▶ [Directions]
What you write should be an exact repeat of the lines from the one with "Given: Click Digitar" through the final line below, minus the pictures.

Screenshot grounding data
_ _ _ _ _ _ _

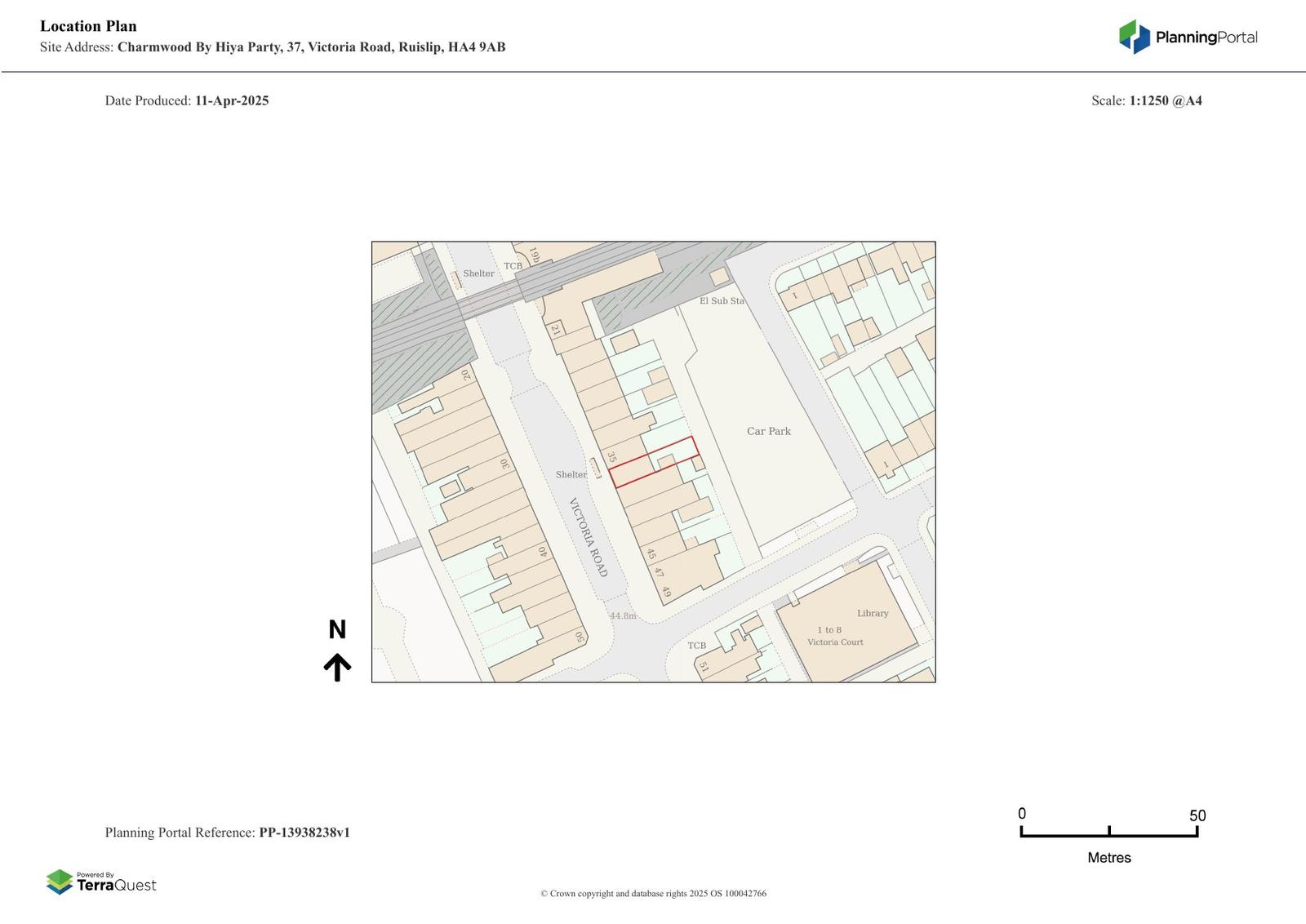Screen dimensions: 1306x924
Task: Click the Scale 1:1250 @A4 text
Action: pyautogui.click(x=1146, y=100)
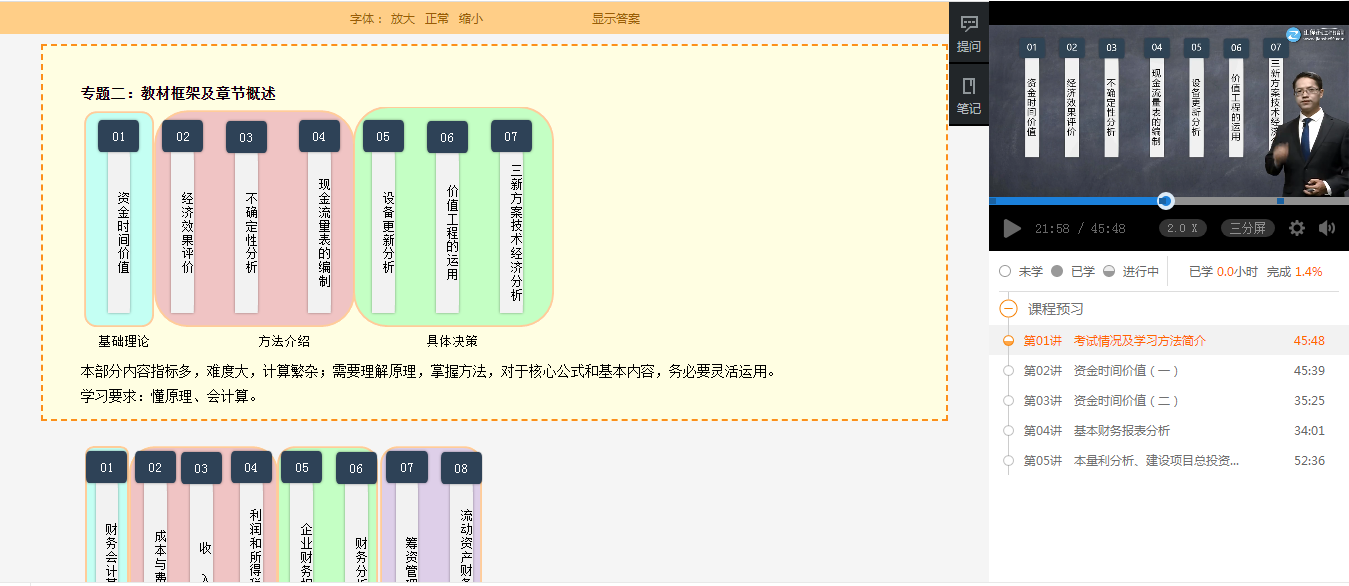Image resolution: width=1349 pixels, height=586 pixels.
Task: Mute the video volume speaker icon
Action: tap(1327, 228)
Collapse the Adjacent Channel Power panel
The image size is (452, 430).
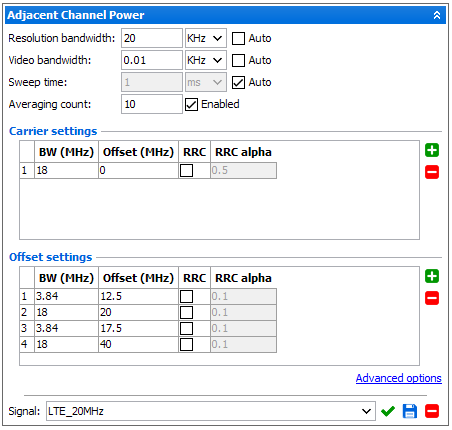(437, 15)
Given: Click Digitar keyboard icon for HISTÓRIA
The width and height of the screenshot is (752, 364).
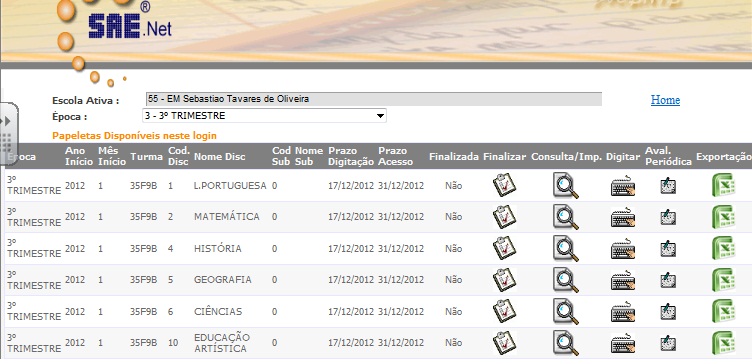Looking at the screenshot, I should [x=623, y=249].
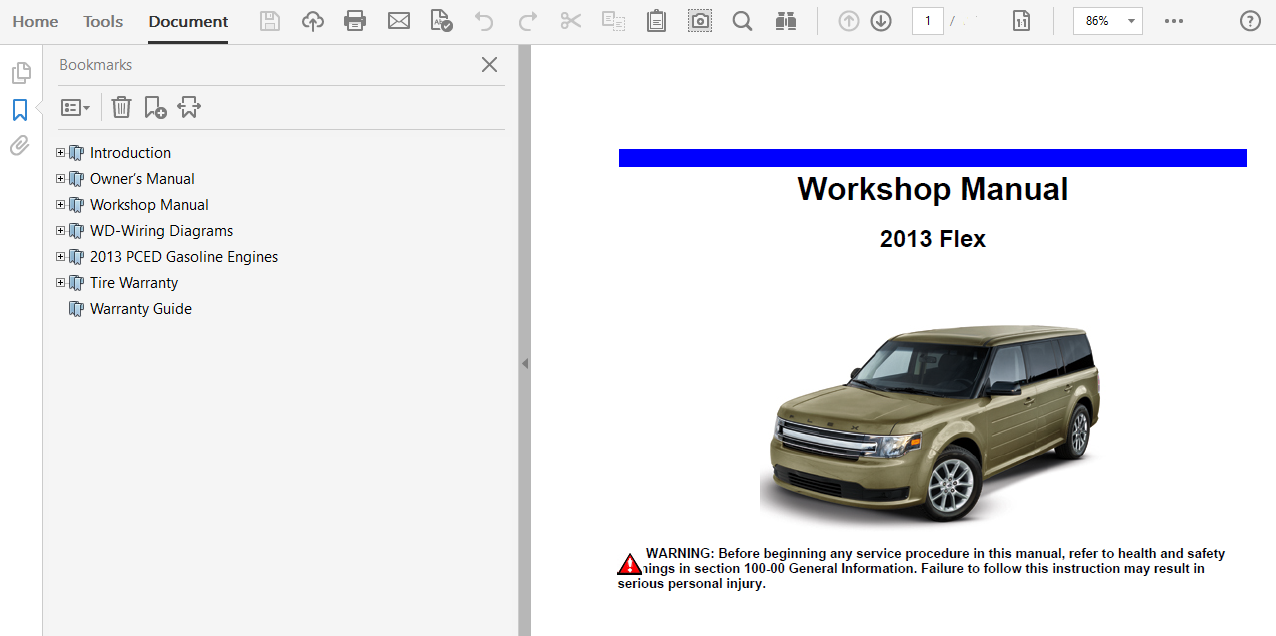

_ _ _ _ _ _ _

▶ [Solution to the problem]
Given: Click Digitar keyboard icon for HISTÓRIA
The width and height of the screenshot is (752, 364).
Looking at the screenshot, I should [x=623, y=249].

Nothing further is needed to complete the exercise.